SUPPLIED DATA:

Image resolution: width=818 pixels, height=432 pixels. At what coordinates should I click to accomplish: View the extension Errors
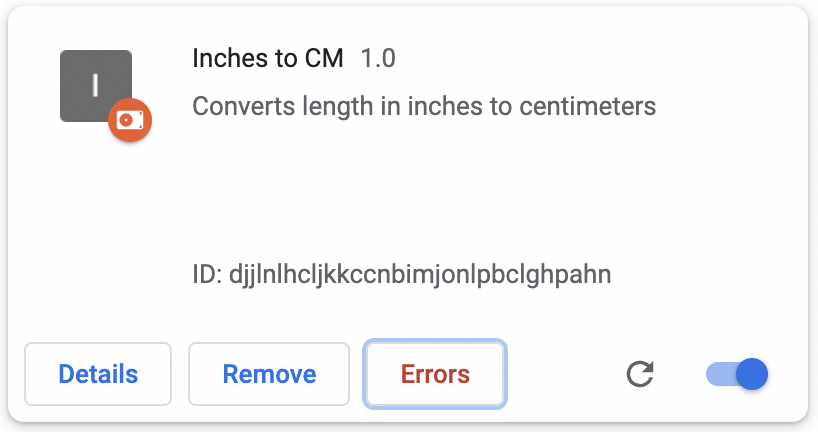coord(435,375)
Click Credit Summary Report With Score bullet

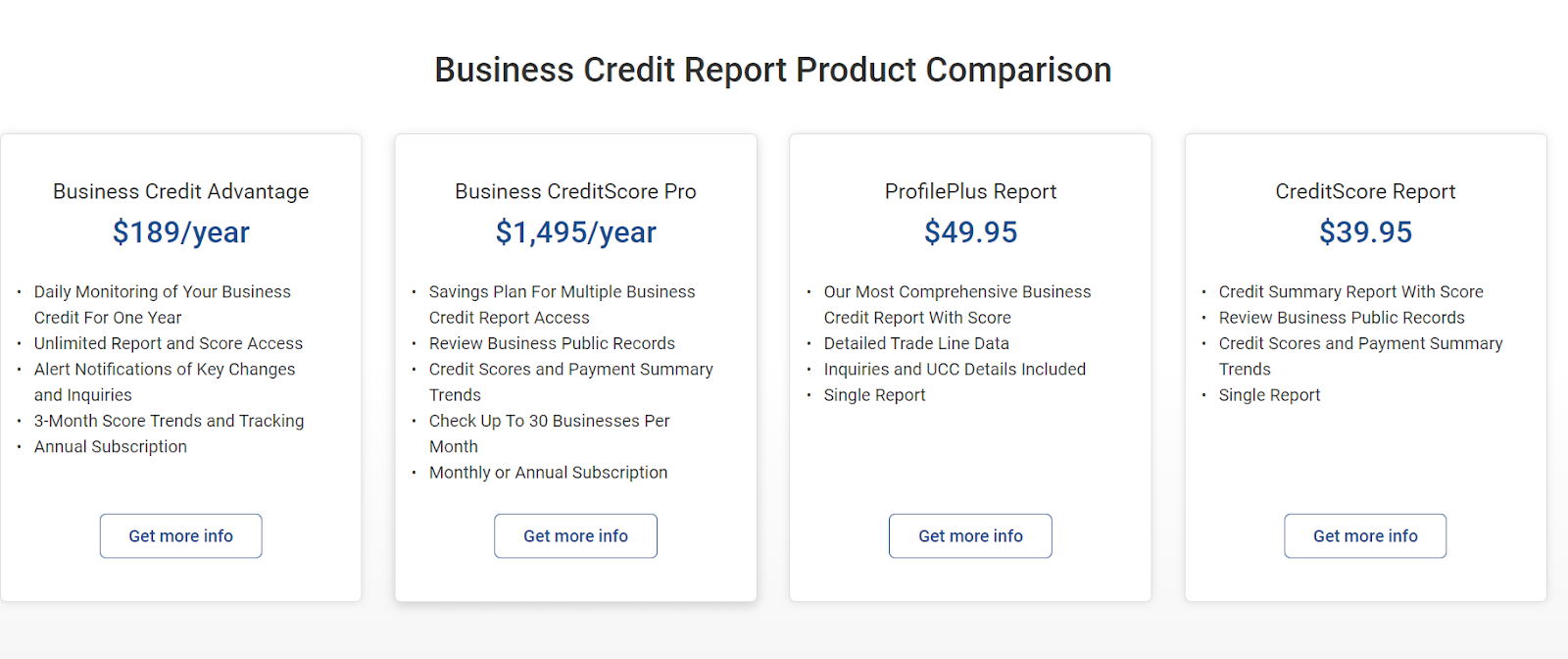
...
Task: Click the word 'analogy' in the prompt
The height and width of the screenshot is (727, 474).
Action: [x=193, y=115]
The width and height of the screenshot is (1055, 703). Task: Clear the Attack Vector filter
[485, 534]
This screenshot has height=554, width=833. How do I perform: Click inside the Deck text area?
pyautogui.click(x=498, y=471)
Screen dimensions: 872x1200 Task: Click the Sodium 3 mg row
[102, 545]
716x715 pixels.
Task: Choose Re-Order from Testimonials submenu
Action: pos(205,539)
* * *
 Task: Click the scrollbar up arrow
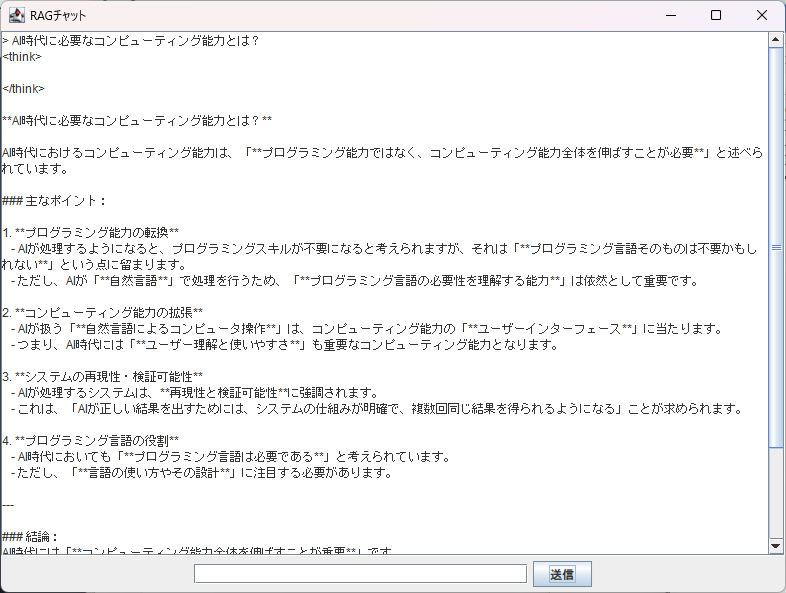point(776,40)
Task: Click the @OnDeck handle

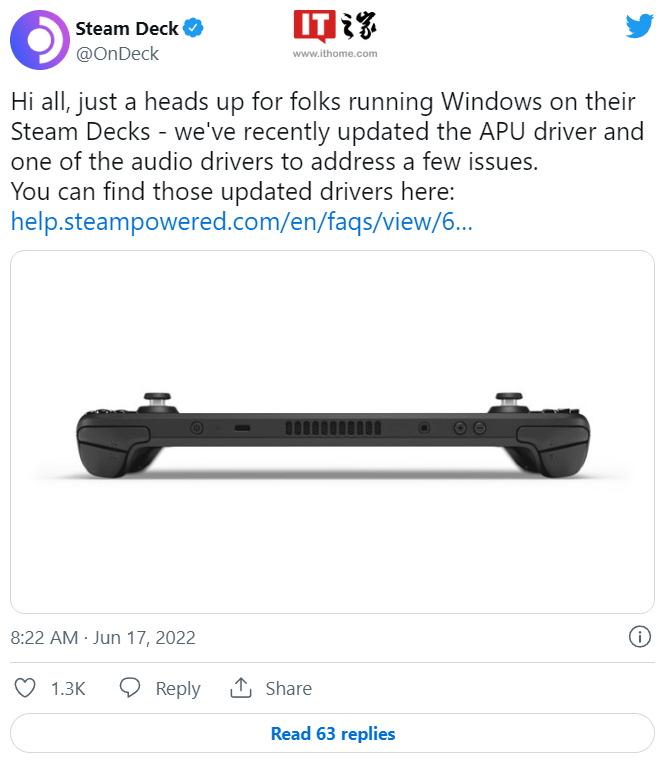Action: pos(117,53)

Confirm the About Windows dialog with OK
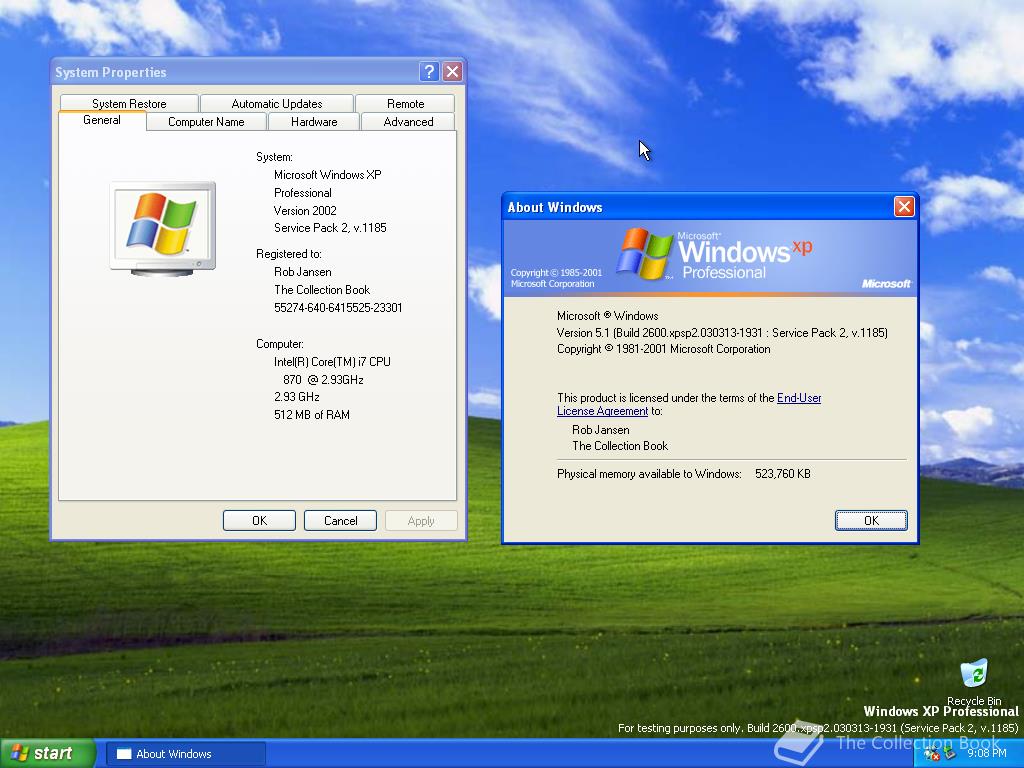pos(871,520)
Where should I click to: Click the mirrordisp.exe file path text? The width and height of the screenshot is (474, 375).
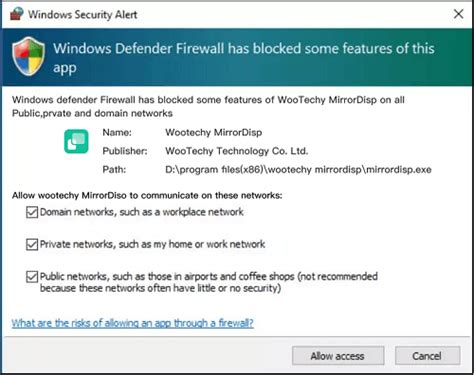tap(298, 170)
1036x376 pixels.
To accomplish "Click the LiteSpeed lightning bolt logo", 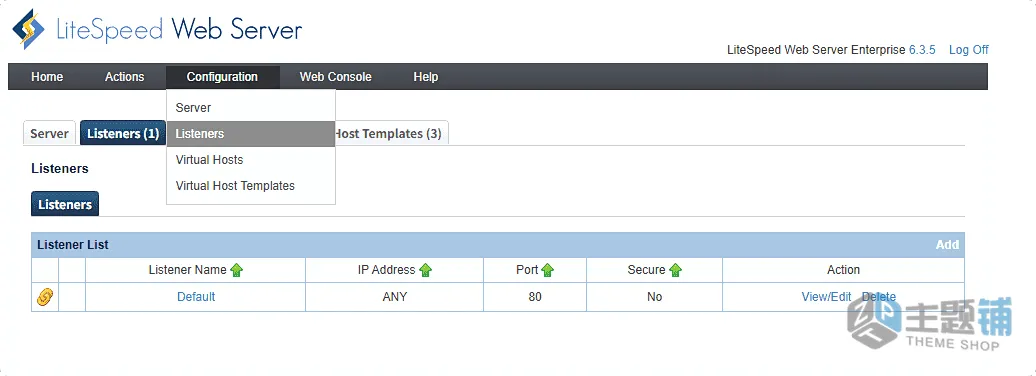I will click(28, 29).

ASSIGNED TASK: In the data above, retype only the stretch from the line with "Image resolution: width=818" through the line with "Click Credit Summary Report With Score bullet", word for word, and skip any pictures.

OUTPUT FOR THIS TASK:
Image resolution: width=818 pixels, height=432 pixels. At what coordinates should I click to accomplish: View the extension Errors
coord(435,375)
Click Credit Summary Report With Score bullet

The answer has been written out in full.